Dalla Toscana ci si sposta in Umbria, dove vivono Rino e Ada, i protagonisti del romanzo di Anja Trevisan ultimo arrivo della nostra collana: una storia di amore e di oppressione, di candore e brutture sconfinate. Chiedete a Anja come mai ha scelto l’Umbria come ambientazione di Ada brucia, la risposta sarà sorprendente: sorprendente invece forse non è l’ambientazione marchigiana di Crocevia di punti morti di Matteo Grilli, che del suo paese d’origine, Pagliare del tronto, ha fatto un’opera d’arte virtuale. La città mai nominata diventa il Pozzo, oggetto magico e metafora di ogni orribile stortura della provincia, magico e terrificante nella narrazione che molto deve a Stephen King ma molto è anche d’importazione giapponese, anime e manga, shojo e orrore.
Faccio un paio di giri per il pozzo imparo a memoria le strade e i nomi degli abitanti capisco fino a dove posso spingermi nelle mie camminate la gente del pozzo mi vede e non mi vede dipende come stanno io mi faccio i cazzi miei a volte qualcuno che ha bevuto tipo trenta birre mi rompe i coglioni ma io basta che sorrido e quello parte di testa piangono tutti tranne i nani umani i bambini a loro non frega un cazzo della mia esistenza mi fanno una paura forse perché effettivamente non sono mai nato davvero.
Una certa visione d’adolescenza nel periodo degli anime, ma con una virata borgatara e legatissima alle seconde vite virtuali è quella di Chilografia. La protagonista Palla rotola in un territorio al confine tra Lazio e Abruzzo, dove il sangue non ha plurale ma le cattiverie sì.

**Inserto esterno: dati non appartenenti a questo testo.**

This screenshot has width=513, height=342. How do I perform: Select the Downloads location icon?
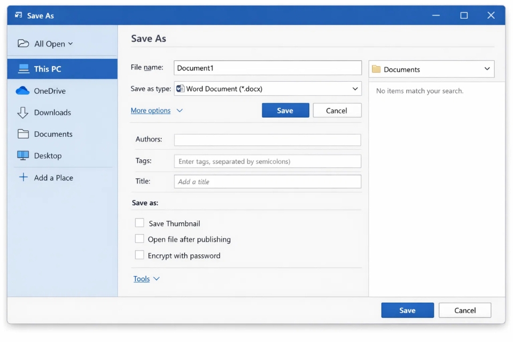(22, 112)
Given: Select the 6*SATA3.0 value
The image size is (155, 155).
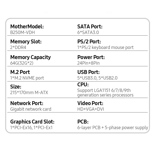Looking at the screenshot, I should tap(88, 33).
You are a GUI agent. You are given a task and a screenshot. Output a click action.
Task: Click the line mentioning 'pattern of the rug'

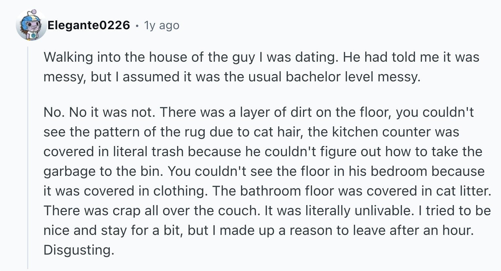(251, 132)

«Passami uno strappo di scottex. Faccio io statti fermo. Fai venire di qua Clara, che si fredda. Quante cazzo di volte te lo devo dire? Muoviti. Burino! Manco l’italiano. No ninnina non piangere a mamma, cantiamo. Cantiamo, Mina. Come fa la canzone. Va a scuola col cestello pieno pieno di pizzutello. Non piangere ninni che se piangi tu, mamma che fa? Che fa mamma? Zitta mamma zitta, cantiamo. Se lo vede la maestra, la butta… la butta… giù! dalla finestra!»

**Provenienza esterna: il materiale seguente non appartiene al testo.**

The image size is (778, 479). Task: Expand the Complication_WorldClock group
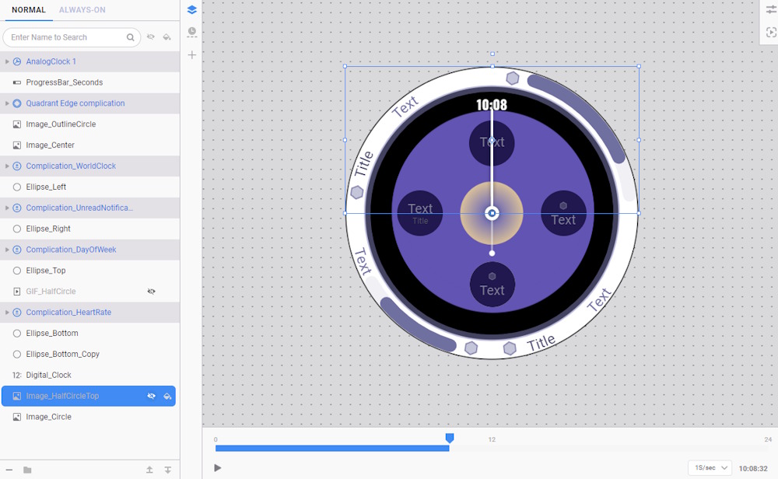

Raffaele Mozzillo racconta la terra difficile dei cosiddetti fuochi, la Campania del casertano, e lo fa la prima volta raccontandone la camorra in minore attraverso gli occhi di Lello, i grani del rosario, i rituali pagani e un alone di fragole e dissoluzione, la seconda costruendo un impianto narrativo più solido ma non meno feroce, tenuto insieme dall’odio e dalla calce.
Ecco, viene con le nubi; come nell’Apocalisse. Ma le nubi si stracciano. E quella che arriva è una forma di giudizio universale circoscritto – famigliare e privato – a cui sopravvive uno e uno soltanto. Si chiama Salvatore.
Come suo nonno, dicono.
Infine c’è il pulviscolare nonluogo di Sergio Oricci, che si fa frammentazione e virtuale: ambientato in un’opera di Cattelan o in una performance corporea ipercontemporanea, in un videogioco o in un capsule hotel, Cereali al neon è il nostro libro sul non essere, su una narrazione che tende a farsi difficile, inafferrabile.
Sento la tensione salire perché non so, nessuno lo sa, se, come e quando l’universo esploderà. La stanza bianca si è riempita di stelle, pianeti e buchi neri. Siamo osservatori in un planetario fatto di gomma, elio e fato. Mi attraversa la mente Piero Manzoni, che forse era un looner.
I testi, i luoghi, le storie si rincorrono e si parlano, si riecheggiano in una moltitudine cinguettante di dialetti. La nostra prossima Rondine si poserà a Livorno, con gli anni incerti narrati da Emiliano Dominici: e la vostra qual è?